Vertrauenslabel angekündigt
Die Infrastrukturinitiative wertet das "große Interesse" an einer Mitgliedschaft als Bestätigung dafür, "dass die Gaia-X-Ziele wichtig sind". Viele Marktteilnehmer wollten sicherstellen, dass das Cloud-Projekt ein Erfolg werde. Man setzte die Erwartungen weiterhin hoch rund um neue Dienste, die auch das Teilen von Daten über föderierte Cloud-Services erleichtern sollten.
Der Verwaltungsrat entschied laut der Mitteilung zudem, ein Gaia-X-Vertrauenslabel zu schaffen, das nur an Dienste oder Produkte vergeben werden soll, die vollständig die Prinzipien der Initiative befolgen. Die genauen Kriterien dafür würden in den kommenden Wochen aufgestellt auf Basis von Empfehlungen der Ausschüsse für Technik und Regulierung. Firmen, die sich auf einen mit dem Logo ausgezeichneten Service verließen, könnten sich sicher sein, dass die Lösungen das europäische Recht einhielten sowie Datenportabilität, höchste Kriterien der IT-Sicherheit sowie eine klare Transparenz rund um die Datenverwendung gewährleisteten.

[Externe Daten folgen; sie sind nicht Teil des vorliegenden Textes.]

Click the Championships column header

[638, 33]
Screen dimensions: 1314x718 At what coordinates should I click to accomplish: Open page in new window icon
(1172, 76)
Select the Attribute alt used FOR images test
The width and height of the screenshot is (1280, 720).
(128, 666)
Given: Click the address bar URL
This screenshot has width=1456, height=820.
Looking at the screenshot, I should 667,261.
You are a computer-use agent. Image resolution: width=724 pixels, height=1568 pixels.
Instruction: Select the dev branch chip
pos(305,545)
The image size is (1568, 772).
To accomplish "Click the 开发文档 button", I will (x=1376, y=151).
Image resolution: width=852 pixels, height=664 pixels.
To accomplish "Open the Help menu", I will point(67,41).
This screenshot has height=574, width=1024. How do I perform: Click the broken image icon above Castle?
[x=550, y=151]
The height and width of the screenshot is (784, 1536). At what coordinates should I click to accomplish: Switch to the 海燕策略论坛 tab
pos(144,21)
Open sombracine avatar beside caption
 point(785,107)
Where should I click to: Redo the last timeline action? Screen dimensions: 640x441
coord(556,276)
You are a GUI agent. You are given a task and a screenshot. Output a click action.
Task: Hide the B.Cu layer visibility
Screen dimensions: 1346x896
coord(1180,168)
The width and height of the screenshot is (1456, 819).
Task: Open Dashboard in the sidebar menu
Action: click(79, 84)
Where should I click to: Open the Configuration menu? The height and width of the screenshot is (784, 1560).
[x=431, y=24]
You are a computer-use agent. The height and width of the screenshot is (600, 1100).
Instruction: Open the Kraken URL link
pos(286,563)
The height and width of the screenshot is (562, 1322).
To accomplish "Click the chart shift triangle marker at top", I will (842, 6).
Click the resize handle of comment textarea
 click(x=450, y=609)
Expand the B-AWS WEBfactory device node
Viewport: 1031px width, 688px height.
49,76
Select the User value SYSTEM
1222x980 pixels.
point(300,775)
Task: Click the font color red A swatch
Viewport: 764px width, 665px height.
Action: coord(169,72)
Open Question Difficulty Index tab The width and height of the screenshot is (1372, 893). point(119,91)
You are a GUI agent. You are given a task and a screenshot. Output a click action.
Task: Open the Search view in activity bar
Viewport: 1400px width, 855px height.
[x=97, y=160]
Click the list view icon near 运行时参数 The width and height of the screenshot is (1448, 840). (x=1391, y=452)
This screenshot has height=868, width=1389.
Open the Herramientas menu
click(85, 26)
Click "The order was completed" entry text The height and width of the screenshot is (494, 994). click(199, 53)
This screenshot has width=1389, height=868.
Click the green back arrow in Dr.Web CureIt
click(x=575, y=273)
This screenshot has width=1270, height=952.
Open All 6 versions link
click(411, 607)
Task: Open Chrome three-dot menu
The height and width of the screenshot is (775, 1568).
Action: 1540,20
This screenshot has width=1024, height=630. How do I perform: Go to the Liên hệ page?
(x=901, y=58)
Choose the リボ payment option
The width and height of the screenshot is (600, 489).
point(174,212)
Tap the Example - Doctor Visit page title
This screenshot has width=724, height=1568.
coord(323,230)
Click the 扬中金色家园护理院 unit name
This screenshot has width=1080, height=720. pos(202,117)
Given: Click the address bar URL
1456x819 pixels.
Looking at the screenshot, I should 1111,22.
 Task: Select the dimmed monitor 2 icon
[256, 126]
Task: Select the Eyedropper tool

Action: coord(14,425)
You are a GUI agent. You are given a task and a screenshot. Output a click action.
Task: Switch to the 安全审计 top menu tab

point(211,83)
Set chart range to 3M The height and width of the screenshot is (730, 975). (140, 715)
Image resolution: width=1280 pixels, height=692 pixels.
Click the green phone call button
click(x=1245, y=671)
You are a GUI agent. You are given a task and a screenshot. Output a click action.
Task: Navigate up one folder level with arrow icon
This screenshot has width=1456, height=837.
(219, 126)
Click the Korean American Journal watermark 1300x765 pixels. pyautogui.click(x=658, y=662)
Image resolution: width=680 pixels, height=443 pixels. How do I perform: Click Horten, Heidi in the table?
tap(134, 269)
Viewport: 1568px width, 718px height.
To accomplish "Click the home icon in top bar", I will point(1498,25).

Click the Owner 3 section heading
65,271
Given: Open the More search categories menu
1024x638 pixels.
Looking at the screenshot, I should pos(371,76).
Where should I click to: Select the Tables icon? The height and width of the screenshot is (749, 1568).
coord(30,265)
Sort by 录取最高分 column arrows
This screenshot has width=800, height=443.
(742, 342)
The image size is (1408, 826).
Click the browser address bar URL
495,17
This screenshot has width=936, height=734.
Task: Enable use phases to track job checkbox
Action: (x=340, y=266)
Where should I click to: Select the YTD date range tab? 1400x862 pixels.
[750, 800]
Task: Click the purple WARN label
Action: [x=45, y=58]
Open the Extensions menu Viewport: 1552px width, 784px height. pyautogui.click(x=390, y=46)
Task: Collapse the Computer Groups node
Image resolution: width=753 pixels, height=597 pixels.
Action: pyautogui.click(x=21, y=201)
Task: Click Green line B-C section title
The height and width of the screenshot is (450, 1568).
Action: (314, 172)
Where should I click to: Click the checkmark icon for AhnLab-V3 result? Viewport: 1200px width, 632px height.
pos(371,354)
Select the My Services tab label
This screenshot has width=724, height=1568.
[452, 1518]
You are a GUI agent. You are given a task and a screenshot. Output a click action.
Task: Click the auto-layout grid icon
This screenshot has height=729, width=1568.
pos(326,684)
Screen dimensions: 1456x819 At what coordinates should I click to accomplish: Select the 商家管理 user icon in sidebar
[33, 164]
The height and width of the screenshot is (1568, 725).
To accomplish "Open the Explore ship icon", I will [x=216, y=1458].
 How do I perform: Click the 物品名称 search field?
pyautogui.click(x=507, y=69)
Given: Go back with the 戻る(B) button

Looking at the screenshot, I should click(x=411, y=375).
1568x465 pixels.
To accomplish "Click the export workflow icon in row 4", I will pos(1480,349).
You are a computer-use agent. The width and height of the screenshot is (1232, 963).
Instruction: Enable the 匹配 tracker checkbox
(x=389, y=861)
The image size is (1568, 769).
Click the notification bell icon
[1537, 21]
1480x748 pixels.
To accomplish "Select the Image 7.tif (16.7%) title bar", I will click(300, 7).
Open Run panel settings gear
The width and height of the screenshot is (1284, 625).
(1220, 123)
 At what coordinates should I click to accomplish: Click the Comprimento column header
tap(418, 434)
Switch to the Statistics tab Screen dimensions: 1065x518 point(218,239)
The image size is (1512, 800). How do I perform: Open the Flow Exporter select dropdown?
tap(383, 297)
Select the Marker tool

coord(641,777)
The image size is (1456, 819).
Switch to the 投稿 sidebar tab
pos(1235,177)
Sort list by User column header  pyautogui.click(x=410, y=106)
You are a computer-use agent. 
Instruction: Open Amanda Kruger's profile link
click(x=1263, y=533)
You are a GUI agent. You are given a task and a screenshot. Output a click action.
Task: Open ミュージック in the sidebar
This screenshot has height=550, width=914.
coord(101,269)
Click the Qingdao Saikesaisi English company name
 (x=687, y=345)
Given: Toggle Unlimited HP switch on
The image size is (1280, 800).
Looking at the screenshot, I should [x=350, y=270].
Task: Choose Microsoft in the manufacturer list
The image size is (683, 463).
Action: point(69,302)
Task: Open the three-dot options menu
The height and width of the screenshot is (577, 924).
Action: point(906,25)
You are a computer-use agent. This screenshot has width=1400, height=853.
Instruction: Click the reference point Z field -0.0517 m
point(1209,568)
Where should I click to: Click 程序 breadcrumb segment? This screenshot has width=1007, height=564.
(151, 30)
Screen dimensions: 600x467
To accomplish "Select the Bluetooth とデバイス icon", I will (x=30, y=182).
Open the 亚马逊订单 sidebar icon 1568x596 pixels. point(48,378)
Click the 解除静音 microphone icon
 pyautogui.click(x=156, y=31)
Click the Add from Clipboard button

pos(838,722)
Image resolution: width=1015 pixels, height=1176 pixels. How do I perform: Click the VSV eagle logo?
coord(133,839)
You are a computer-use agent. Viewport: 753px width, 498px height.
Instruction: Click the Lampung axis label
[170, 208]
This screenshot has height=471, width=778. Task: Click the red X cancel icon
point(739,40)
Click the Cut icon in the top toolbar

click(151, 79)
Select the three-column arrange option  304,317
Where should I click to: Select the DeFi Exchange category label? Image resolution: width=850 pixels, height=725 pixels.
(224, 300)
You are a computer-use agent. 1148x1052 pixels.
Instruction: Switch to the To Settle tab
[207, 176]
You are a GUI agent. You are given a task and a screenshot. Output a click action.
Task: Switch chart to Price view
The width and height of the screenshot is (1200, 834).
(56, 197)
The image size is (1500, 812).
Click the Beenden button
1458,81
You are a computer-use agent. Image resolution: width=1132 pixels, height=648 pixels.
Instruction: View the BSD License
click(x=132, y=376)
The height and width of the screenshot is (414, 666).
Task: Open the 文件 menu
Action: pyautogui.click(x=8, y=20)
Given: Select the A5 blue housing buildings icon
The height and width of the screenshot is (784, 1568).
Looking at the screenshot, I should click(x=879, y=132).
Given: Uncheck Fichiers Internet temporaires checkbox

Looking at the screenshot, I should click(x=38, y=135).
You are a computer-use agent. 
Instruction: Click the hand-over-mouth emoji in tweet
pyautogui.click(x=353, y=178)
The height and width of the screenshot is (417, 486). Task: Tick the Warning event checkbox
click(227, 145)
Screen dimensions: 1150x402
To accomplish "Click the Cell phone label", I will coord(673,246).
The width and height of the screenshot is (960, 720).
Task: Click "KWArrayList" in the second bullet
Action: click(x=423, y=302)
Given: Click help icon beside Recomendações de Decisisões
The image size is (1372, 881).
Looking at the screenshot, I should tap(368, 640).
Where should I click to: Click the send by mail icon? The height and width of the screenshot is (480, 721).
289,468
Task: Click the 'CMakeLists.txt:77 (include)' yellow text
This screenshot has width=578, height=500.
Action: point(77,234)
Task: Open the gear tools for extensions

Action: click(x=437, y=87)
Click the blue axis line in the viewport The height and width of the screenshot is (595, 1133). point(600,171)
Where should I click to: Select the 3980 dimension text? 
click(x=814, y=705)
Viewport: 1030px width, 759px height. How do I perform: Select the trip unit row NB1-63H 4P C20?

Strikte Einhaltung der Regeln
Das "Vertrauenszeichen" könne auch an Institutionen vergeben werden, die keine Mitglieder des Gaia-X-Verbunds seien, beschloss der Verwaltungsrat weiter. Die Mitgliedschaft in der Stiftung bedeute andererseits nicht, dass alle Dienstleistungen eines angeschlossenen Unternehmens berechtigt seien, das Label auf ihren Produkten zu führen.
"In der Vergangenheit haben mehrere Unternehmen irreführende Aussagen veröffentlicht, indem sie ankündigten, bereits Gaia-X Mitglied zu sein oder Gaia-X konforme Dienstleistungen zu erbringen", rügt der Verwaltungsrat zudem. Man wolle daher "ein starkes Signal senden, dass die oben genannten Regeln strikt eingehalten werden müssen".
Streitobjekt Palantir
Palantir etwa hatte bereits im Dezember stolz bekannt gegeben, vom Start weg bei dem europäischen Prestigeprojekt an vorderster Front dabei zu sein. Das Big-Data-Unternehmen aus den USA gehörte aber nicht zu den im September offiziell bekannt gegebenen 22 ersten Gründungsmitgliedern der Gaia-X-Gesellschaft. Darunter befanden sich Namen wie Atos, BMW, Bosch, DE-CIX, Deutsche Telekom, die Fraunhofer-Gesellschaft, Orange, OVH, SAP und Siemens.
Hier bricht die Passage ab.